The average image for Cluster 0 initially reveals a steady and flat pricing trend that spans the majority of the image. This pattern is akin to a broad rectangle that takes up a significant portion of the image's height. It could indicate a stable period where the stock price doesn't show much volatility, which might be characteristic of a stock in the Accumulation stage.

Average image of Cluster 0
Figure 3. Average image of Cluster 0.

As we shift our attention towards the latter part of the image, the price action begins to tell a different story. The flat, rectangular formation tapers into a rising pattern, almost resembling an upward curving rectangle. The increase in price towards the right end of the image might suggest a bullish market sentiment for the stock or an optimistic outlook based on favorable financial performance or prospects. This shows characteristics of a stock entering the Markup stage.
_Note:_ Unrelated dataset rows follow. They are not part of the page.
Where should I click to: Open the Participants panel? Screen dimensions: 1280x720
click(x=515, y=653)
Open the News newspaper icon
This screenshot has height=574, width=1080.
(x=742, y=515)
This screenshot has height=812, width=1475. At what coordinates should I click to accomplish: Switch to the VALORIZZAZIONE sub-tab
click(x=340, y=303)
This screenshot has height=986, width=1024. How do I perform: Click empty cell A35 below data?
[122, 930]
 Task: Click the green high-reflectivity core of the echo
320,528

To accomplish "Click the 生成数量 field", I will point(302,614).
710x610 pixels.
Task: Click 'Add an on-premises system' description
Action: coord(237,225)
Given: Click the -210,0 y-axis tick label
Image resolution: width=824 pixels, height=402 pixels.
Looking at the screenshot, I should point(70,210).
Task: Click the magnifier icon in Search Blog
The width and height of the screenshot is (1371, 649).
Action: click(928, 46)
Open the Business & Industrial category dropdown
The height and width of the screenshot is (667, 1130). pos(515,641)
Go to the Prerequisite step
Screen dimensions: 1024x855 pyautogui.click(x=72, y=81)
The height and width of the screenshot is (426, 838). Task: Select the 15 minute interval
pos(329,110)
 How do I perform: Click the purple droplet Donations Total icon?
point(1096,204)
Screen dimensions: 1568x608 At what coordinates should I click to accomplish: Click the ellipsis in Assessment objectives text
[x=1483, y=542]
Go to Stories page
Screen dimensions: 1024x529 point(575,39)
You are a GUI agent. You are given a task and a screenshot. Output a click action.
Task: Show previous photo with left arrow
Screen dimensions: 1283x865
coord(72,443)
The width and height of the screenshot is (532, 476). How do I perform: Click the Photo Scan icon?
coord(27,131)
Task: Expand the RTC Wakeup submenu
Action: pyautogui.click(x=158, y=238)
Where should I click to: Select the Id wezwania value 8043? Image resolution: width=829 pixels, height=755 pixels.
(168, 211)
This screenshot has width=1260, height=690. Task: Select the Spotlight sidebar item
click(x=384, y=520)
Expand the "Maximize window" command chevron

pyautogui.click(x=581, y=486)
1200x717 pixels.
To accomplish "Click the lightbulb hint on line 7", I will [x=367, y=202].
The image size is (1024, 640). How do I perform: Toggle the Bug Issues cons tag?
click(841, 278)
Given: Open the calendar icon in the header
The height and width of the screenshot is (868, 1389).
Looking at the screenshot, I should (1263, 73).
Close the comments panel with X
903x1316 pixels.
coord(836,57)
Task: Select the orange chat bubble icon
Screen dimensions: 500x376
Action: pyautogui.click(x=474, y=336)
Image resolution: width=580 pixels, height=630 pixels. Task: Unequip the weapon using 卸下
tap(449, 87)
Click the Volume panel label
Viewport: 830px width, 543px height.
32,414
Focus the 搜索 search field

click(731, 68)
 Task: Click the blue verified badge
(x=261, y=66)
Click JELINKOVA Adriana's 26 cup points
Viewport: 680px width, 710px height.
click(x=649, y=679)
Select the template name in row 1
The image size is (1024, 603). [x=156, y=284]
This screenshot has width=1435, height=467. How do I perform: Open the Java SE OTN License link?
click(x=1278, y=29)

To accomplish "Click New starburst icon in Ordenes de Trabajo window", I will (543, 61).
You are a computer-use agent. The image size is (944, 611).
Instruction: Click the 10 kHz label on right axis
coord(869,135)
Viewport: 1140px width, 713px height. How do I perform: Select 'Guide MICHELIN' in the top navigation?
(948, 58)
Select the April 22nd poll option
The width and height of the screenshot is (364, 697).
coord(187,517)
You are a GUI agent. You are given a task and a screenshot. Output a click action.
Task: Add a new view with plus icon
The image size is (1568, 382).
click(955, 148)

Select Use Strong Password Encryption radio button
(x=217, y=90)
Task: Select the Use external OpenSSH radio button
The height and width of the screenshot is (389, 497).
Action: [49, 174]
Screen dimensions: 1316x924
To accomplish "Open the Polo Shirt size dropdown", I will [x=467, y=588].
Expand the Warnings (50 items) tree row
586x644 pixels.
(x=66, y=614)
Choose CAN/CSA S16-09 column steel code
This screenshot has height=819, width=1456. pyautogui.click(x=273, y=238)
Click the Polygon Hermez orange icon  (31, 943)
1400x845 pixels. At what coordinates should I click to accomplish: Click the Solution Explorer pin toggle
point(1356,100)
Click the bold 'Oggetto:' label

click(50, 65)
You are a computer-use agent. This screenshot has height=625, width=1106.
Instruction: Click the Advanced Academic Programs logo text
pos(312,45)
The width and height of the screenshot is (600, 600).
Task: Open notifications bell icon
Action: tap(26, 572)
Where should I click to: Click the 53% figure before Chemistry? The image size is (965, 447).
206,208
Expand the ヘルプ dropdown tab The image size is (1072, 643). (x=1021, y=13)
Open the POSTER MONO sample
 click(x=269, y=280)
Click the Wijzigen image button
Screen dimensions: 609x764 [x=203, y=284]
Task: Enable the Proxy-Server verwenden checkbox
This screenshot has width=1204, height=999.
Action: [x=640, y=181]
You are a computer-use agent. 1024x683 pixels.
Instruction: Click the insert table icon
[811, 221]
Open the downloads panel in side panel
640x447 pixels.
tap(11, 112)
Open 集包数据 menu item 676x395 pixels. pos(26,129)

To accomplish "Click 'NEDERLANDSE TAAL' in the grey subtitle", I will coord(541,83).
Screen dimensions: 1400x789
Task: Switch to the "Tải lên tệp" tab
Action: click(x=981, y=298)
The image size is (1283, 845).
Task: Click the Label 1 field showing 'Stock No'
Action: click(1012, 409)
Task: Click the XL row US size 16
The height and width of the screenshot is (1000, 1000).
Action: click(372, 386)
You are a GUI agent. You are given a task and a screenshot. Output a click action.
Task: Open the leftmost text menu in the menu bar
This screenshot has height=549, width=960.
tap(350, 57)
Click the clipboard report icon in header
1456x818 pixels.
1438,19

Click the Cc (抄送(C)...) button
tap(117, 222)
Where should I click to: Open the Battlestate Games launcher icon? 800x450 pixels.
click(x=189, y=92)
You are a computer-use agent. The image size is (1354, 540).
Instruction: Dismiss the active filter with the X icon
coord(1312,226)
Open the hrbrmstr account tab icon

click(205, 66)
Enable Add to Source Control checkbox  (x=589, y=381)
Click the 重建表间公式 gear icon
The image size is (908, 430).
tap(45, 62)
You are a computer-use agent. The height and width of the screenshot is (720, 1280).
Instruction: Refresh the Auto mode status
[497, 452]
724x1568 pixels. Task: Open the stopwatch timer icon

In tandem with the price action, the volume section of the image also offers noteworthy observations. Initially, it stays quite consistent, correlating with the stability in price observed earlier. Yet, as we near the point where the price begins its ascent, we notice a corresponding surge in trading volume. An uptick in volume often signifies greater investor interest and can reinforce the validity of a trend. In this case, the rise in volume complements the upward price trend, potentially highlighting its strength.

The raise of the potential Markup stage is relatively low compared to the Accumulation stage. This could represent a stock in its initial leg of the Markup stage.

To sum it up, Cluster 0 appears to encapsulate stock charts that display a transition from a stable pricing period to a promising upward trend backed by increasing volume. These traits, coupled with the positive average gain this cluster has demonstrated, might suggest that stocks displaying this pattern could offer attractive trading opportunities. However, as always, it's important to consider such patterns in conjunction with other market indicators and thorough due diligence.


Continuing our analysis, the cluster that has the next highest average gains percent is Cluster 2 . Interestingly, this cluster shares certain traits with Cluster 0, though with some key distinctions.

Average image of Cluster 2
Figure 4. Average image of Cluster 2.

The left side of the average image in Cluster 2 has a more rounded appearance than the sharp, rectangular corner observed in Cluster 0. Additionally, the height of the 'flat rectangle' of the image is less pronounced than that in Cluster 0. The upward rising curve on the right side of the image seems to reach a greater height compared to the same region in Cluster 0.

In terms of the Stock Cycle stages, the patterns in Cluster 2 suggest characteristics of a stock in the more advanced legs of the Markup stage. This is when the price starts to increase as more investors buy the stock, anticipating future price rises. In contrast, Cluster 0 appears to represent stocks in the initial leg of the Markup stage, where the price begins its upward trend but has not yet gained substantial momentum. The distinction between these stages may be subtle, but understanding this can potentially provide significant insights for predictive analysis and trading strategy development.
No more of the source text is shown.